··· EXTRACT
IntelPython / bearysta

Pandas-based statistics aggregation tool
Apache License 2.0
3 stars 4 forks source link

[Aggregator] add rename_col_values parameter #19

Closed amyskov closed 1 month ago

bibikar commented 3 years ago

This sort of thing is one reason that precompute columns were made in the first place. It should be possible to accomplish the same thing with precompute, unless it is a concern that

  1. the precompute lambda functions can get a bit "ugly" and hard to read, or
  2. it is not easy or straightforward to define the replacements outside the precompute lambda function.

If neither of these are a concern right now, you could probably work around this problem with something like the following used as the function for a precompute operation which looks at my_column and replaces a with b, c with d, and e with f.
······
··· DATA SHOWN
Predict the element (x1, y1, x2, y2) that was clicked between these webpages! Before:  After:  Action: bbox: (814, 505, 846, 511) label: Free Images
······
* TASKS TO PERFORM *
- a) Under what license is the project in the bearysta issue thread released?
- b) Please continue the bearysta issue thread, starting right after its last sentence.

* REPLIES *
- a) Apache License 2.0

- b)
lambda row: {'a': 'b', 'c': 'd', 'e': 'f'}.get(row['my_column'], row['my_column'])

It is also possible that use-cases exist where precomputed columns could be needed before certain filter operations. In these cases, the fixed pipeline is not sufficient, and maybe it would be worth investigating trying to abandon the fixed pipeline. (I think this is what is discussed in #14.)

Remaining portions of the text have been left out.